Resource Explanation: This guide from the SBA walks through how AI can actually help small businesses and what risks come with using it. I added this one because it does not just promote AI; instead, it gives you practical examples and warns you about what can go wrong. The SBA mentions how artificial intelligence can help by saving time automating tasks, creating marketing content, and protecting data. These aspects are good for business owners during labor shortages and inflation. Although the guide also talks about the negative aspect of AI, like accidentally using content that violates copyright. Feeding sensitive business information into AI tools might expose it to security risks. Customers might lose trust if they discover they are interacting with an AI instead of a real person. The advice to start small and test tools before going all in makes sense, especially if you feel overwhelmed by how fast AI is moving. I value this resource because it comes from a government agency that is supposed to help small businesses, not sell them something. It gives you enough information to decide whether AI fits your situation instead of just telling you to adopt it because everyone else is.


Summary Paragraph:

These three resources make it clear that technology has become something small businesses cannot avoid, but it does not solve everything. The Chamber of Commerce report shows the numbers: businesses using more technology grow faster, handle inflation better, and reach customers more effectively. AI adoption keeps climbing because people see results. Platforms like Upwork and Wix give small business owners and freelancers access to clients and tools they would not have found otherwise. But the Upwork essay brings you back to reality. Those platforms charge fees that cut into your earnings. Payments take longer than you expect. Competition is intense because someone will always be willing to work for less.

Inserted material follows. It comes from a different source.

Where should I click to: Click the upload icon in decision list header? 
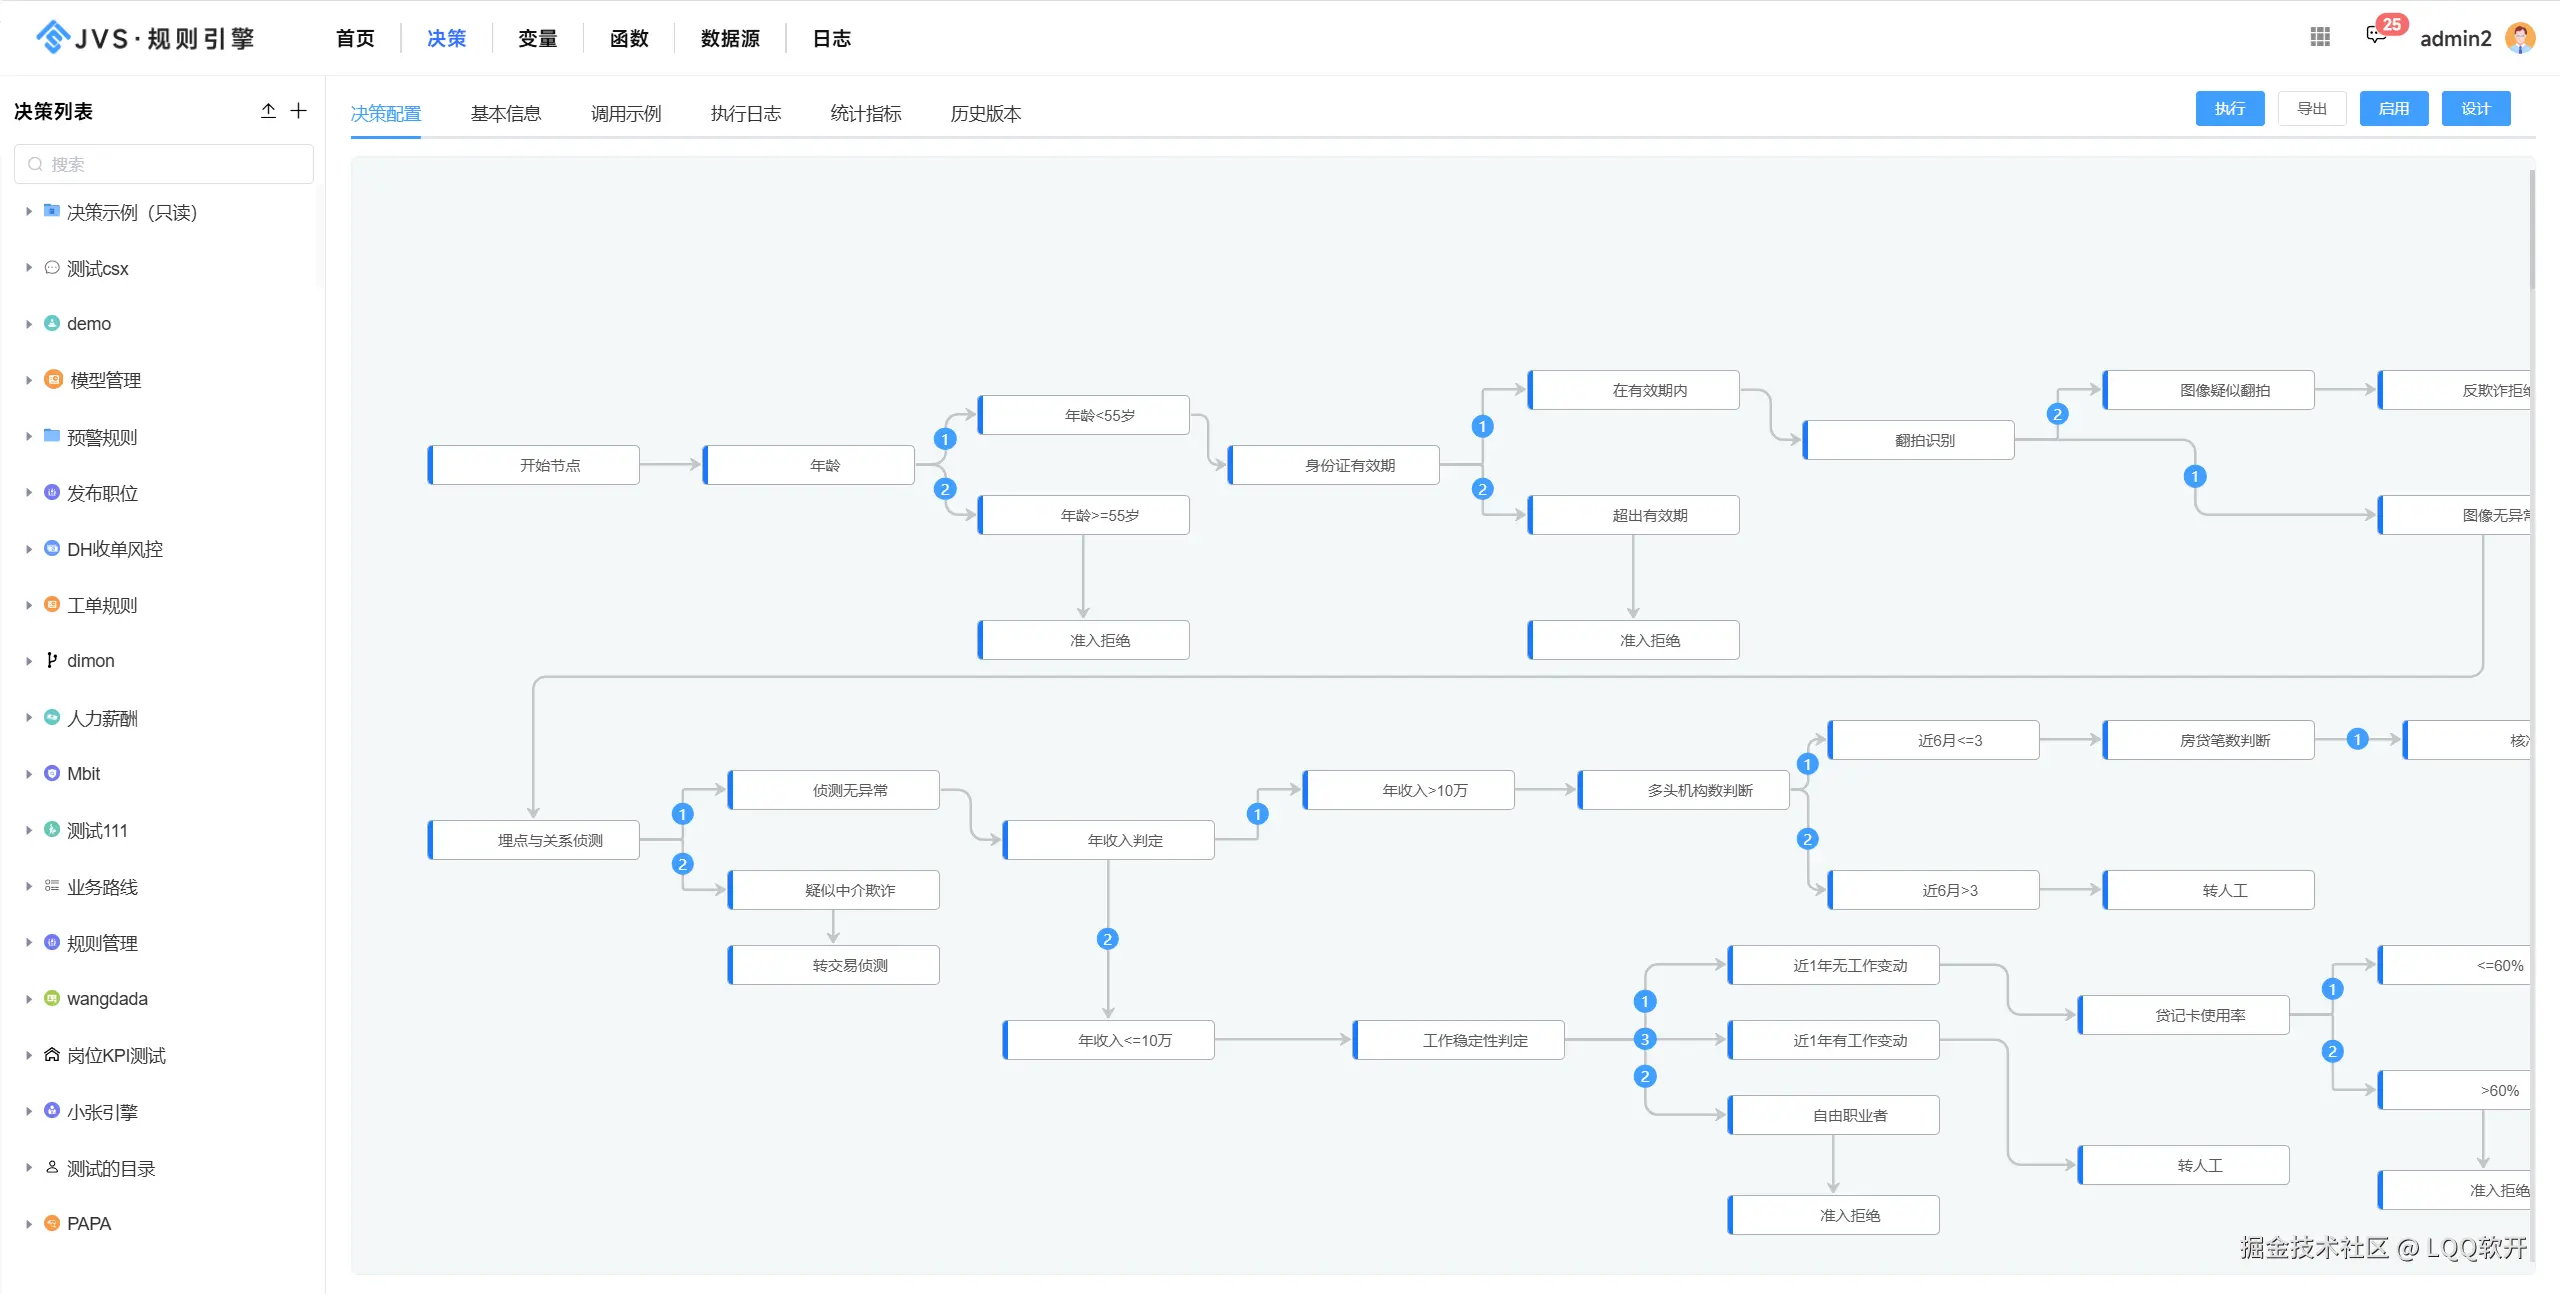coord(268,111)
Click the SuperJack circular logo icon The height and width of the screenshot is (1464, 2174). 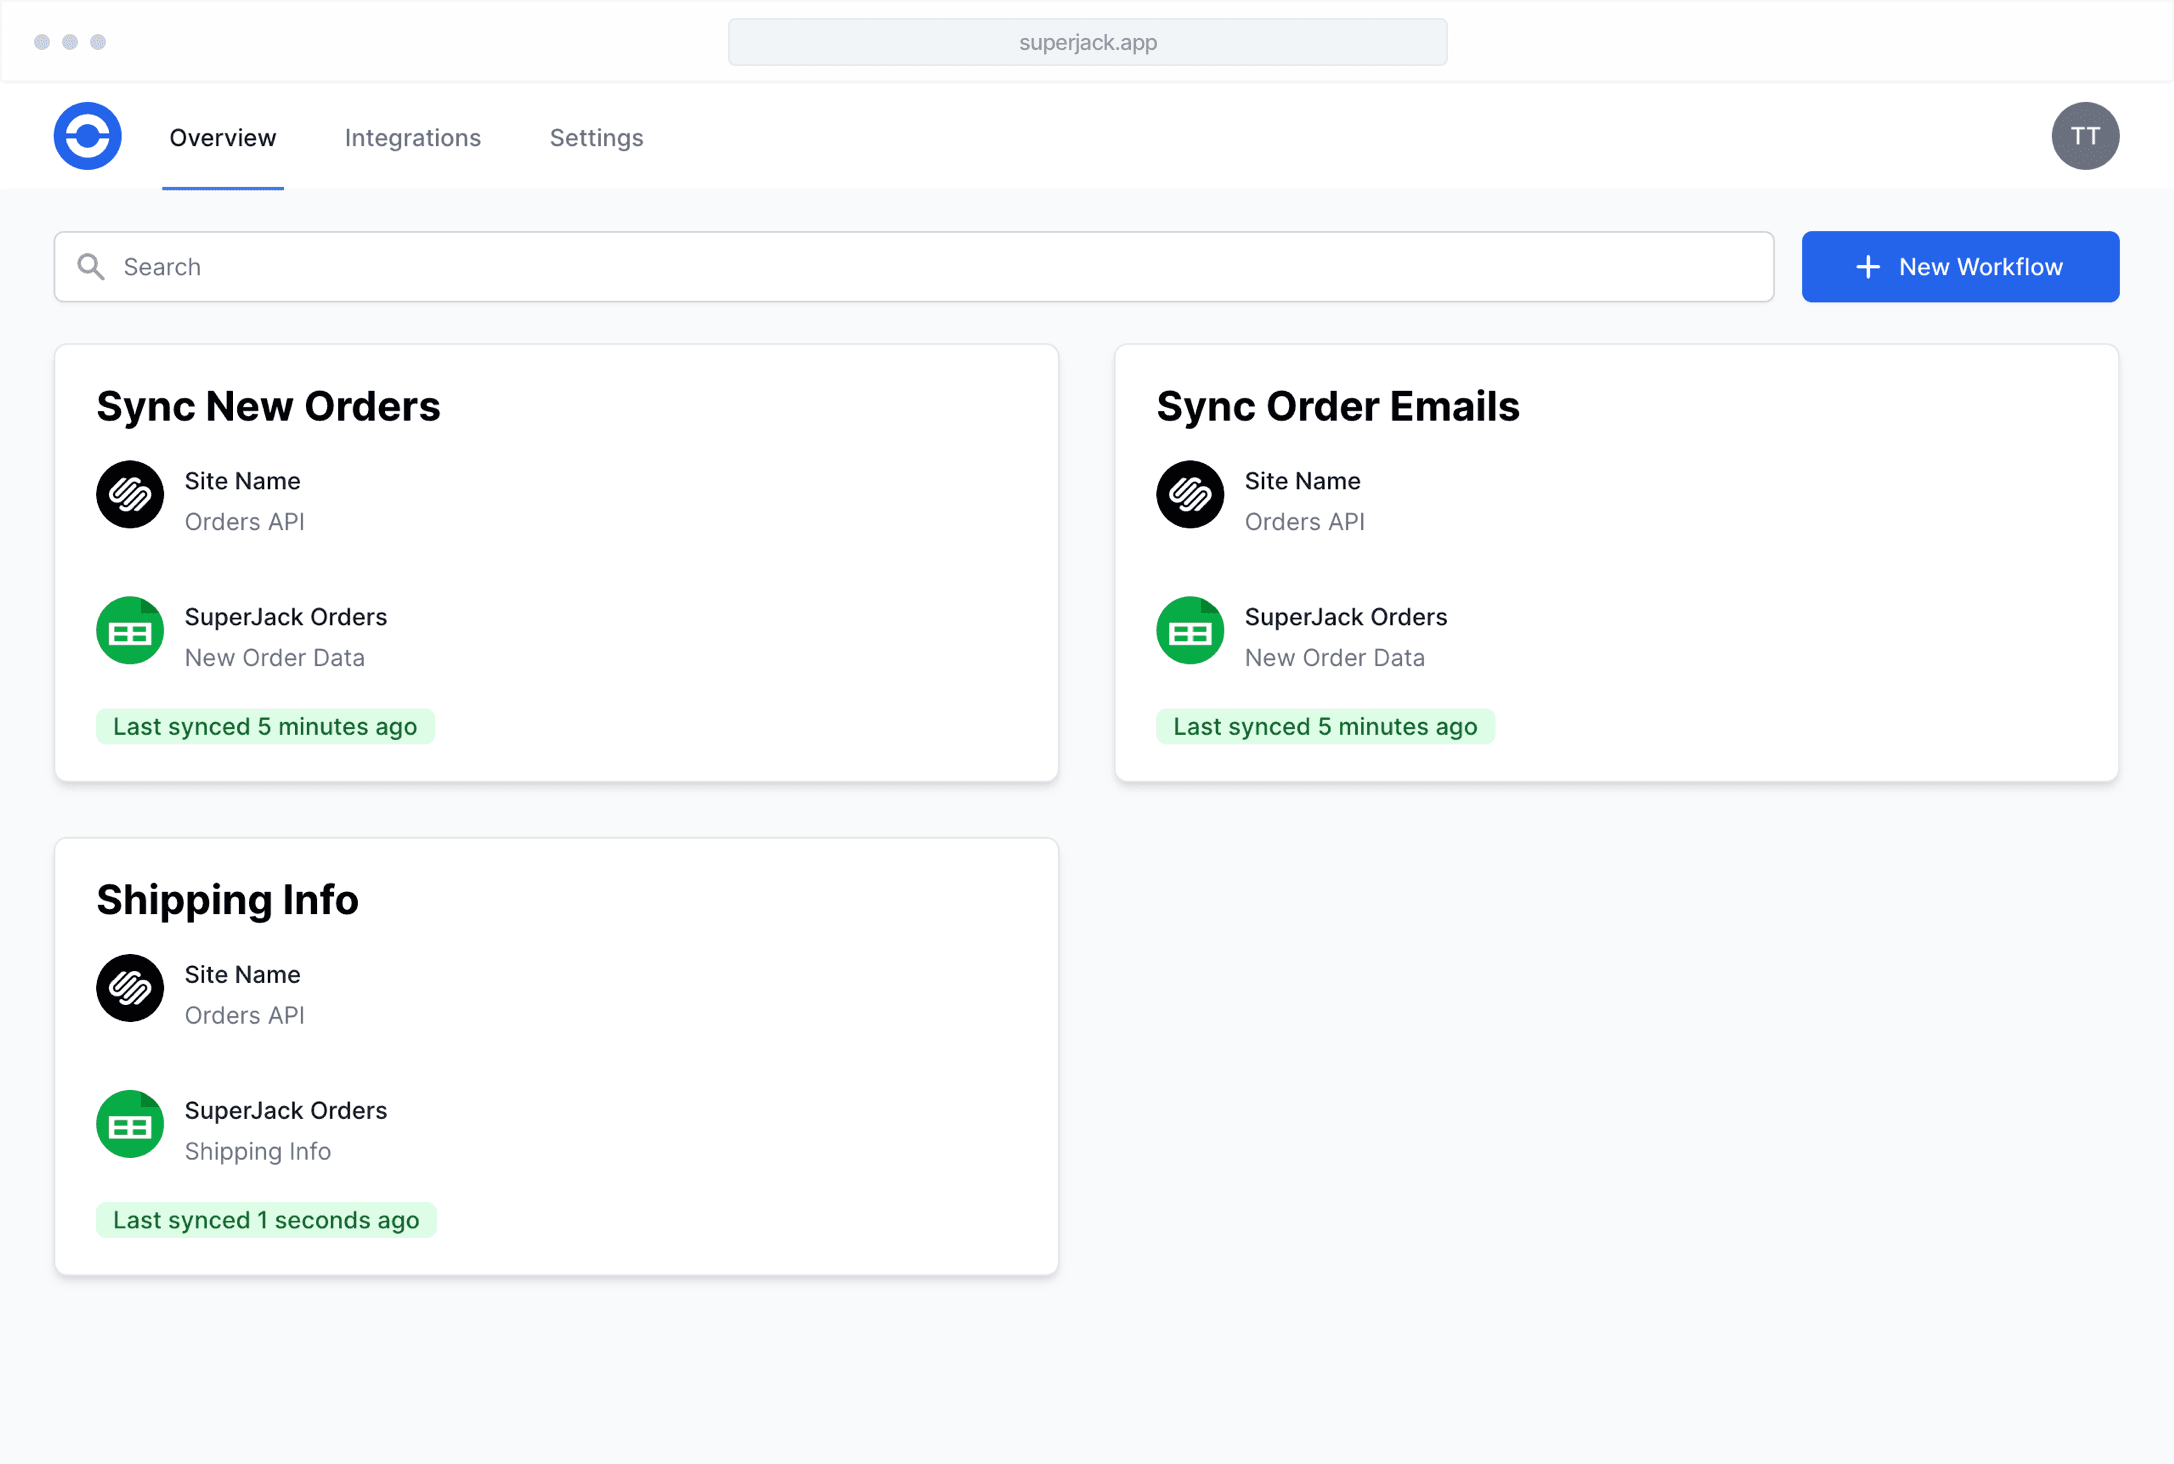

Platforms that help freelancers or local businesses have strict rules, and breaking them results in permanent expulsion. You depend on these platforms, but they also control how you operate and take a percentage of everything you make. The SBA guide reminds you that AI can do helpful things: automate tedious tasks, improve customer service, and analyze data to help you make smarter decisions. It also warns you about risks you might not think about until it is too late. Data security problems, intellectual property violations, and content that damages customer trust because it sounds robotic or generic. What ties these resources together is that technology gives small businesses a fighting chance against bigger competitors, but only if you use it carefully. You cannot ignore technology and expect to stay competitive. You also cannot just adopt every new tool without understanding what you are getting into. The businesses that make it will be the ones that figure out which technologies actually help and which ones waste time or create new problems. They will read the fine print, test things before committing, and make sure a real person is still making the main decisions. Technology can help level the field, but it does not replace understanding your customers or being able to adapt when something stops working.